Now I know that a good many of you will be familiar (perhaps too familiar!) with Wellington brewery Garage Project’s appetising range of beers but were you aware that they’ve branched out into delectable treats for dogs as well? ‘Now why would a brewery start catering to pets?’ I hear you ask – and that’s a good question because, as a rule, companies who specialise in one form of product, generally don’t tend to move into unknown territory. It can be risky, it can be a distraction and it often involves product development in an area that is completely unfamiliar. However, Garage Project has proven that – if done properly – it can indeed work well…
Garage Project is a small brewery that, as part of its brewing process, produces malted barley (or mash). As good corporate citizens, the company has been distributing its leftover barley to a local community garden to be used as compost and provided farmers with the balance as feed. This arrangement works well but, being a company that likes to push boundaries (they are, after all located in an old petrol station in the Aro Valley), Garage Project thought that there were unexplored opportunities that could be capitalised on with their malted barley by-product. Oh, and the company is heavily represented by brew dogs and dog lovers and that’s where we come in.
Garage Project representatives met with the Bioresource Processing Alliance (BPA) and the reps outlined their interest in creating nutritious treats for dogs based on their malted barley secondary stream. Pet ‘treats’ are generally regarded as food that should be given to animals on a limited basis, however, Garage Project knew how much goodness was in the high protein, high fibre spent mash but needed someone with expertise in animal nutrition to help them develop a product that was both palatable and balanced for dogs.
BPA food technologists and veterinary scientists from AgResearch and Massey University combined forces to invent and refine a recipe, using the barley mash, combined with grass-fed beef and free-range eggs. Garage Project also teamed up with Wellington’s Rosa Foods to manufacture the product and Mashbone Brewery Bites for Dogs.
The brewing process involves lightly crushing the grain and mixing with hot water to extract the sugars for the beer. What remains is spent barley, with the sugar extracted, leaving a high protein, high fibre energy source – a highly valuable raw material. The Mashbone Brewery Bites resemble gourmet crackers and with some slick branding and clever marketing, the product is proving to be a winner with dogs who hound their owners to bring them back some when their owners are picking up their favourite six-pack of beer.

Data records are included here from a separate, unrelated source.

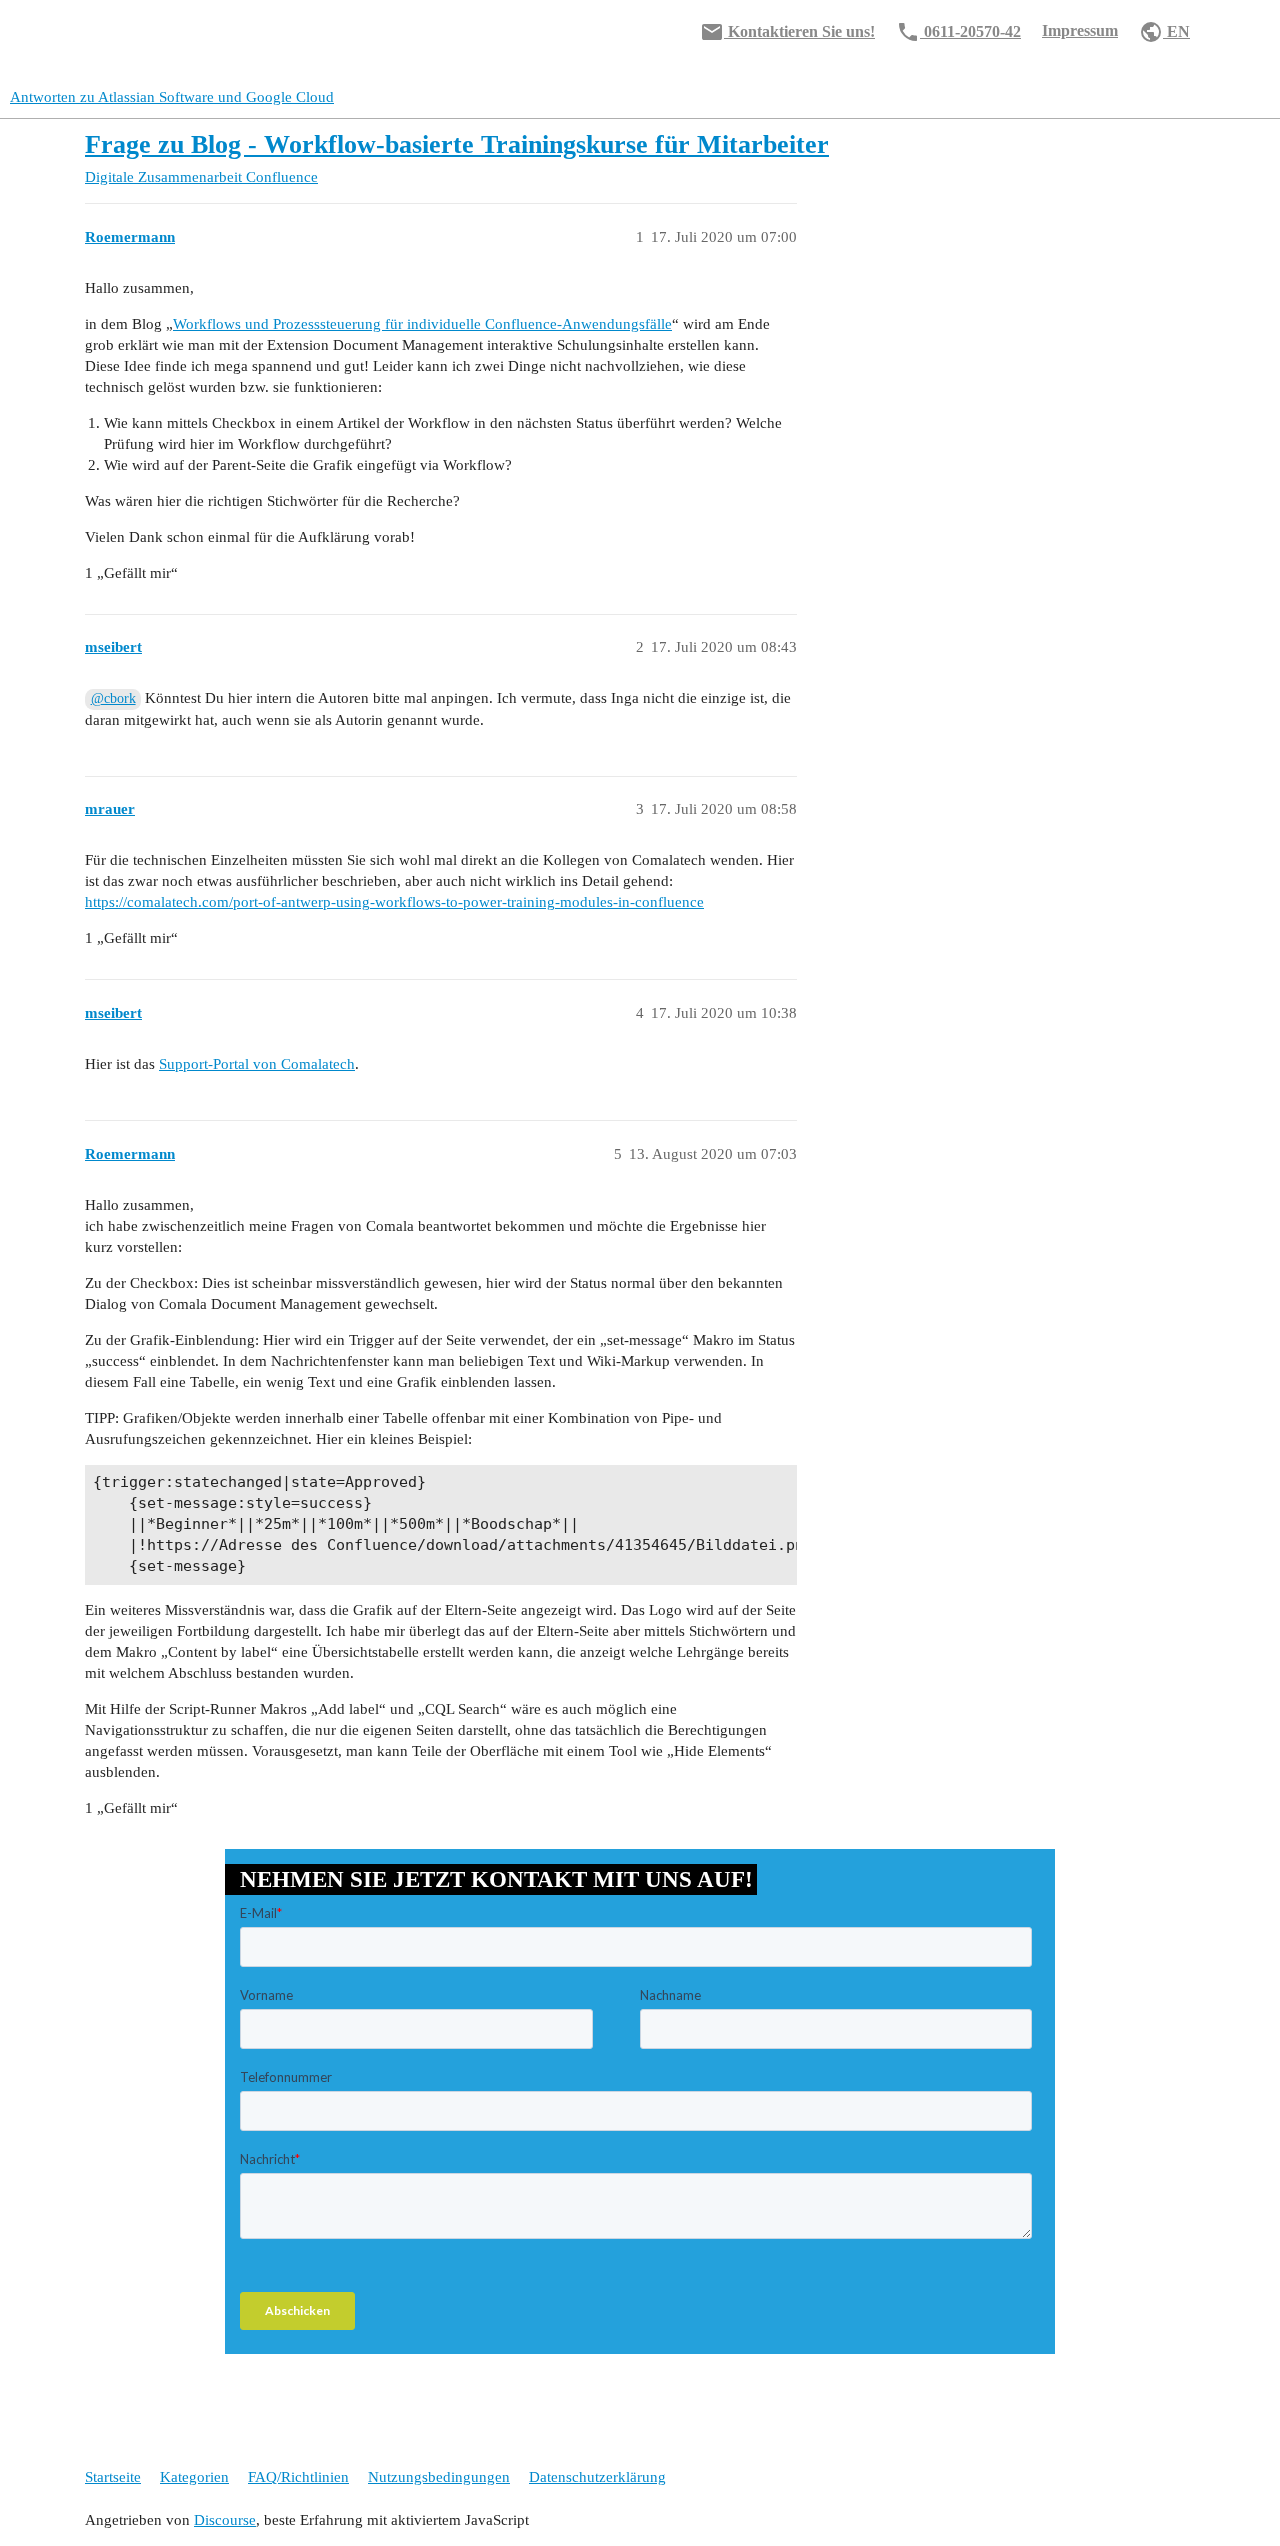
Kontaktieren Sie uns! (787, 32)
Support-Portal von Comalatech (257, 1064)
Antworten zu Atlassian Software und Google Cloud (172, 97)
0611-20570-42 (958, 32)
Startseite (113, 2477)
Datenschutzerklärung (597, 2477)
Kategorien (194, 2477)
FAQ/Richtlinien (298, 2477)
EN (1164, 32)
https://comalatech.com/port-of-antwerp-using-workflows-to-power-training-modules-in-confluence (394, 902)
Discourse (225, 2520)
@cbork (113, 698)
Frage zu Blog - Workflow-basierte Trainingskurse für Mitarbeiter (457, 144)
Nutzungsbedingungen (439, 2477)
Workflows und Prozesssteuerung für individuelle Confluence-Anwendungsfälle (422, 324)
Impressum (1080, 30)
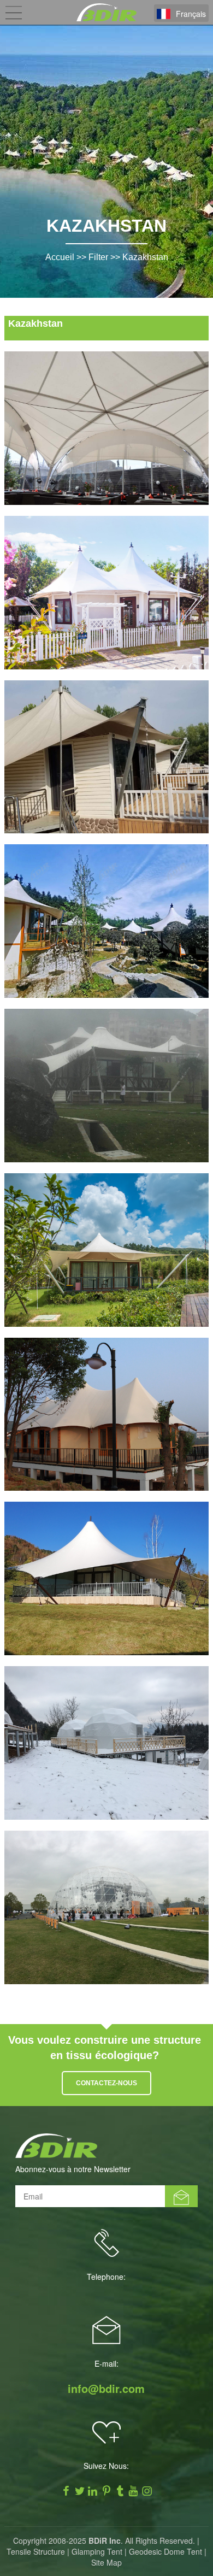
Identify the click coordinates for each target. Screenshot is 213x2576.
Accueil (59, 257)
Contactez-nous (106, 2083)
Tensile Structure (36, 2551)
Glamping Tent (97, 2551)
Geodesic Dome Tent (165, 2551)
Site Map (106, 2562)
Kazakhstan (145, 257)
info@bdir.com (106, 2388)
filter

It’s one thing for a company to believe that their product concept will be healthy and liked by end users but it is smart business practice to bring in some extra support if you want to be sure and/or don’t have the skills in-house to prove that this is actually true. It’s a useful marketing tool to have a product innovation backed up by external experts who are independent and qualified in the specific area you are stepping into. Rosa Foods made the Bites look appealing in the package, while the scientists at Massey and AgResearch were able to conduct nutrition analyses, palatability trials and hone the recipe to cater to the animals’ preferences. The Brewery Bites are not only found to be delectable by the dogs but they also provide supplementary benefits for their bones and joints. Demonstrating this to customers would have proved difficult had Garage Project not involved scientists and an experienced manufacturer which has clearly been advantageous for the company, as sales escalate.
What I like is that Garage Project is focused on managing the full life cycle of their products, creating sustainable and natural offerings, without preservatives and fillers – a worthy cause that is obviously a winner with customers (they ranked top of Deloitte’s Fast 50 in 2015). It’s an advantageous policy to use a ‘clean labelling’ approach (wholesome ingredients, no artificial ingredients or allergens, etc), as this is something that consumers are crying out for, but it further pushes a product up the value chain if the ingredients are also premium (locally sourced, organic or free-range, for example). Combining these benefits with recommendations from credible experts and the story around whole-of-life-cycle merchandise and a product often soars to the ‘top shelf’ of product land.
The Mashbone Brewery Bites are currently sold in liquor stores, Commonsense Organics, Farro Fresh, liquor outlets, select New Worlds, vet clinics, grooming sites, 4 Squares and Fresh Choice and Garage Project is looking at launching into the US and Australian markets as likely next steps. This is a bold and sensible move and one that will surely pay off as the trend for high quality pet foods has sky-rocketed internationally in recent years.
For a company that is as crystal clear in its marketing and as on point as Garage Project is, it could have been tempting to think that they could go it alone in the development of a product so far removed from their core business but that’s what makes Garage Project successful. To know when to bring in outsiders who can help and to grasp the benefits of why this is important to a company’s long term vision is key. I’m neither a beer drinker nor a dog owner but I have to admire the company’s ability to go large into unchartered territory and see it pay off but for now, I’ll watch with interest for the next product innovations coming out of Garage Project.